TASK →
Starting at the line that contains "350x339 pixels.", return every line through the end of the entries below, exactly and with nothing else.
[DATA Boundary: Start]
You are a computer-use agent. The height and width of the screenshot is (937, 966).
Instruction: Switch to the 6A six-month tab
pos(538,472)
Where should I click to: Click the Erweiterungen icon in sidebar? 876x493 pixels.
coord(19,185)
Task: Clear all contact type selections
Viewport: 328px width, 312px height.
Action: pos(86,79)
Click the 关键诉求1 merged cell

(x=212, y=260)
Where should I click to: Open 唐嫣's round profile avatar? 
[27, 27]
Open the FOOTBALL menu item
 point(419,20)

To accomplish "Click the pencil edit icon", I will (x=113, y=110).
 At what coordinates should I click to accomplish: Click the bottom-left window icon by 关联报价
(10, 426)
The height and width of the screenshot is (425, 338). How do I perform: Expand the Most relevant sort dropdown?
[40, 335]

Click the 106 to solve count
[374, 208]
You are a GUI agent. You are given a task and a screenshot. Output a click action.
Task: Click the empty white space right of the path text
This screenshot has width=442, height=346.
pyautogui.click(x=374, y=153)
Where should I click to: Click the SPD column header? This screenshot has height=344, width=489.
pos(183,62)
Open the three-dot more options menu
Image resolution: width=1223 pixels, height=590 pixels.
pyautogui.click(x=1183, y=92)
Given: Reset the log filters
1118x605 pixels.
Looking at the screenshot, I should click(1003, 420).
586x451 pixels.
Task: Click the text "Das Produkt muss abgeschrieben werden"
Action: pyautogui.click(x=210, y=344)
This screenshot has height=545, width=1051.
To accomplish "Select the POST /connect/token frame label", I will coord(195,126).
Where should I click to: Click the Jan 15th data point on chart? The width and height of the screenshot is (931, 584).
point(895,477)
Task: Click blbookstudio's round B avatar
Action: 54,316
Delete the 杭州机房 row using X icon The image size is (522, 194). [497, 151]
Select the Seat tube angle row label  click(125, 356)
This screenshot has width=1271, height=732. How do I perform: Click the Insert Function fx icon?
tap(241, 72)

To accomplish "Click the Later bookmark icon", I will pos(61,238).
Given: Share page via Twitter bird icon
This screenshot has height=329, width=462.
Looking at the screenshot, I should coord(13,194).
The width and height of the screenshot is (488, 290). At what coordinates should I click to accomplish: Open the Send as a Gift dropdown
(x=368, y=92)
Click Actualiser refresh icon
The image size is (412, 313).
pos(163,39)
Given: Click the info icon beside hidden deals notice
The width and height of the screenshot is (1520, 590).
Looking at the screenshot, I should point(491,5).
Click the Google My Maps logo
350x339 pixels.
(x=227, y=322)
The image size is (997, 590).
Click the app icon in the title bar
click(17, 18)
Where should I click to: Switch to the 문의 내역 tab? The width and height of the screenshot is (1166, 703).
[DATA Boundary: End]
YOUR SOLUTION →
350x339 pixels.
(x=227, y=322)
The image size is (997, 590).
Click the app icon in the title bar
click(17, 18)
Where should I click to: Switch to the 문의 내역 tab? The width and height of the screenshot is (1166, 703).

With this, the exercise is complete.